Can you give me an example of code that would break if a RuntimeError was triggered only outside the call chain of a yield from?
Using return with a non-None value outside of a yield from call returns an empty generator. I can’t imagine this would ever be what someone would have wanted, outside of the (IMHO obscure) case of sub-generators in PEP 380?
I guess this is possibly confusing for generators, but we can’t remove it, not without breaking coroutines. Coroutines, which are defined exactly the same as generators, rely on StopIteration for return values. Even if we changed how coroutines themselves worked to get around StopIteration, we’d break legacy coroutines by removing support for non-None return values:
There’s existing maintained real-world code that uses generators as synchronous coroutines too, sometimes to avoid the function color problem, others to not use asyncio as the program’s event loop.
Probably not. I think the most common case for implementing coroutines via generators is probably for C extensions that need to perform asynchronous operations. There’s nothing in the C API right now for defining an async def function, so implementing an object that supports the generator protocol (via next() and StopIteration) is your only option. We’d break tons of extensions by changing how coroutines return values
Or to be more precise: Generators returning non-None values is not a problem to be solved.
Now, there is a potential problem here, and it’s the way that you can turn something into a generator by adding a yield that you might not notice. If you want to focus on solving THAT problem, that would be more doable (and it would have solved your original issue, since you’d have known that you had a generator there). There are a few directions you could go with that; a type checker has been suggested, and another option would be to configure your editor to highlight generator functions in some way.

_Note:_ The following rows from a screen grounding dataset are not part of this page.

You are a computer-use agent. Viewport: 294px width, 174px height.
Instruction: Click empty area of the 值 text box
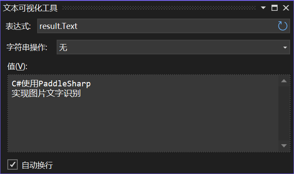coord(143,123)
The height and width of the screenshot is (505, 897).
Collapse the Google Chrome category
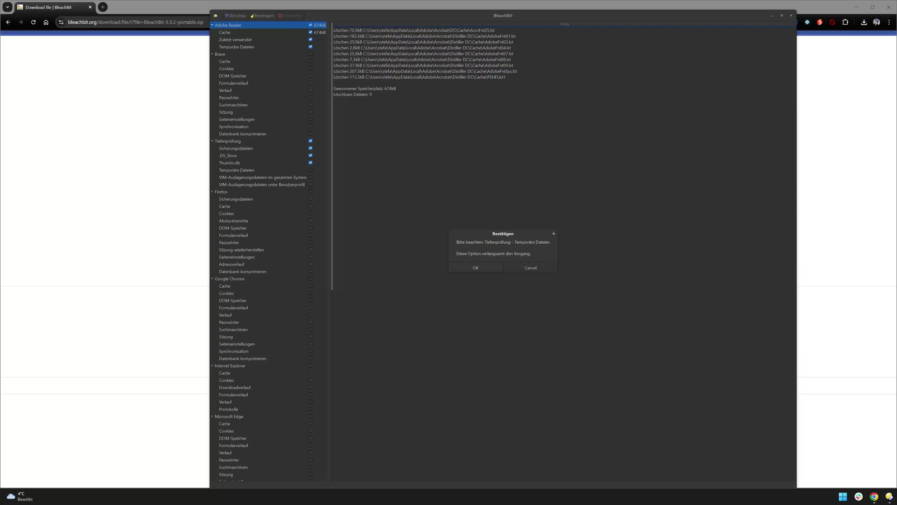click(212, 278)
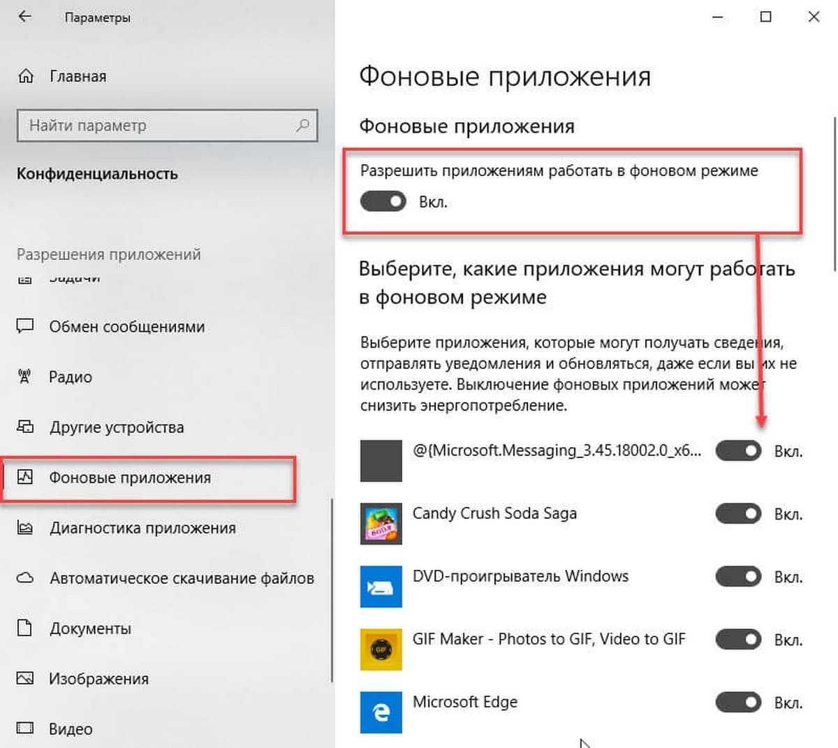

As I mentioned previously, I am certainly interested in alternative ways ways of solving the problem. I agree that valued StopIteration exceptions aren’t the problem, it was just proposed as a possible solution as it had ergonomics I liked.
I understand this is a divisive subject, but I am not personally interested in adopting type checking and annotation as a solution for this problem for reasons that appear to have been discussed extensively in other threads.
Hopefully your (and others) suggestions to solve this with type checking will be helpful to others.
It seems that if yield is present in the function body, it turns the function into a generator. However, according to the definition of the return statement, any code after return is considered dead code, as the function execution is terminated at that point.
At least, visually, it can be ambiguous. But luckily, I don’t even trust the code I write. I always assert and test rigorously.
The alternative design would have been to alter to the function definition to declare it as a generator and make yield and yield from syntax errors if this is not present. Many other languages do this, such as JavaScript:
function *generator() {
yield 5;
}
function syntaxError() {
yield 5; // SyntaxError: yield expression is only valid in generators
}
This also makes defining an empty generator easier:
function *generator() {}
Whereas in Python you have to do something like:
def empty_generator1():
return
yield
def empty_generator2():
yield from []
This is much like the fact that Python lacks variable declarations so that:
a = 2
def f():
print(a)
return
a = 7
f()
Raises UnboundLocalError: cannot access local variable 'a' where it is not associated with a value because a is assigned in the unreachable code at the end.
The Python compiler takes a multiple pass approach and the presence of unreachable code can change how reachable code is compiled. It is a tradeoff that reduces verbosity and it cannot be changed now.